On Tuesday, 20 January 2015 at 22:25:05 UTC, deadalnix wrote:
Any serious GC can run concurrently (instead of stopping the
world). That mean any serious GC must be able to handle
allocations while collecting.
Concurrent GC is too expensive for a proper system level
language. Stopping the thread/world is OK if you:
1. Statically determine what you need to scan to get full
coverage (by static typing) so that you discriminate/classify
pointers effectively.
2. Cluster all the pointers that needs scanning on the same cache
lines by design.
3. Use exact (precise) scanning.
4. Use a collector that is carefully written for cache locality
and minimize cache misses using batching.
5. Generate the runtime to take advantage of information from
pre-linking static analysis.
Remember that the memory bus can push up to 6GB/s. So in 5ms you
can read up to 30MB, which is roughly 400.000 cache lines. So,
you should be able to do fine with 50-100.000 GC allocated
objects.

STATED GOAL A:
Decide whether each statement below agrees with the forum post on garbage collection above. For each, answer yes or no and quote the words of the post that decide it.
(i) The post holds that concurrent garbage collection is too costly for a proper system-level language.
(ii) The post recommends conservative scanning.
(iii) The post states that up to 30MB can be read in 5ms.
STATED GOAL B: Condense the paragraph of the forum post on garbage collection that begins "Remember that the memory bus" into two short sentences, keeping all its figures.
STATED GOAL C: Carry on the forum post on garbage collection from its final sentence, in the same voice and line of argument.

EXTRACTED INFORMATION:
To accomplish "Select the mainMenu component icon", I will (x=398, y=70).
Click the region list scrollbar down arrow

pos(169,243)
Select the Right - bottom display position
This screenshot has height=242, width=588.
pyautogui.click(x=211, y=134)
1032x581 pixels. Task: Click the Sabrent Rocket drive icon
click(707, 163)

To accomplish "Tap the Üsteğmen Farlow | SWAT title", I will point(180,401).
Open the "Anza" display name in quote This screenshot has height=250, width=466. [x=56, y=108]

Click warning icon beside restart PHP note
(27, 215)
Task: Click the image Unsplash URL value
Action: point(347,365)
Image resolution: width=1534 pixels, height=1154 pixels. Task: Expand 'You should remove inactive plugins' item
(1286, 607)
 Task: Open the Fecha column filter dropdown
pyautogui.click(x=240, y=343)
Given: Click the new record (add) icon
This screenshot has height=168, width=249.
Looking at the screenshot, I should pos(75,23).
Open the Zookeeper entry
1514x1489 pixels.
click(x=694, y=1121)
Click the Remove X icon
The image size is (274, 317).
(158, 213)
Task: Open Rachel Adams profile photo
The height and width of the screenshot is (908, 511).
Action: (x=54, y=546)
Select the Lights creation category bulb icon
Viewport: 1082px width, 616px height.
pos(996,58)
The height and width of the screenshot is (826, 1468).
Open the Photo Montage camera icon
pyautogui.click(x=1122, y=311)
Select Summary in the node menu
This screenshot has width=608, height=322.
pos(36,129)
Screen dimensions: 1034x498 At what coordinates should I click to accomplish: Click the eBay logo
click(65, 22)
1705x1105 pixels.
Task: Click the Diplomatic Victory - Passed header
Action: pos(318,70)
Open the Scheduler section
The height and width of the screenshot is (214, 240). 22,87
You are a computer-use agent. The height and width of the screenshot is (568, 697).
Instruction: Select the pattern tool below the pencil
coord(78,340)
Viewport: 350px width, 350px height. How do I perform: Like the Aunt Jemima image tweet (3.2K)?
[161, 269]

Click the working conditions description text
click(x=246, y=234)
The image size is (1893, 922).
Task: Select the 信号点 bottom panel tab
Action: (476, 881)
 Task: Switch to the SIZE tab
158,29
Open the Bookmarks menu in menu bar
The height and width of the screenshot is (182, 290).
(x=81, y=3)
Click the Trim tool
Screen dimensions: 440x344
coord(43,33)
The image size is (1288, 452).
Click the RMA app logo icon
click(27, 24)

EXERCISE ANSWER A:
(i) Yes: "Concurrent GC is too expensive for a proper system level language."
(ii) No: "Use exact (precise) scanning."
(iii) Yes: "So in 5ms you can read up to 30MB"

EXERCISE ANSWER B: The memory bus can move up to 6GB/s, so 5ms allows reading up to 30MB, roughly 400.000 cache lines. That should be enough to handle 50-100.000 GC allocated objects.

EXERCISE ANSWER C:
That means a mix of regular heap and GC convenience is possible,
even in a real time app, but you have to design for it all the
way around (inclusive language constructs).
Not only handling these case is unlikely to make the GC any
slower, but in fact, this is required to make the GC faster.
Deallocators means you have to track object boundaries and make
partial deallocation (deallocating a class instance except a live
member that still has a reference to it) more tricky.
K.I.S.S. + limited use of GC + GC designed language constructs +
good static analysis + generated runtime => fast collection if
you write for it.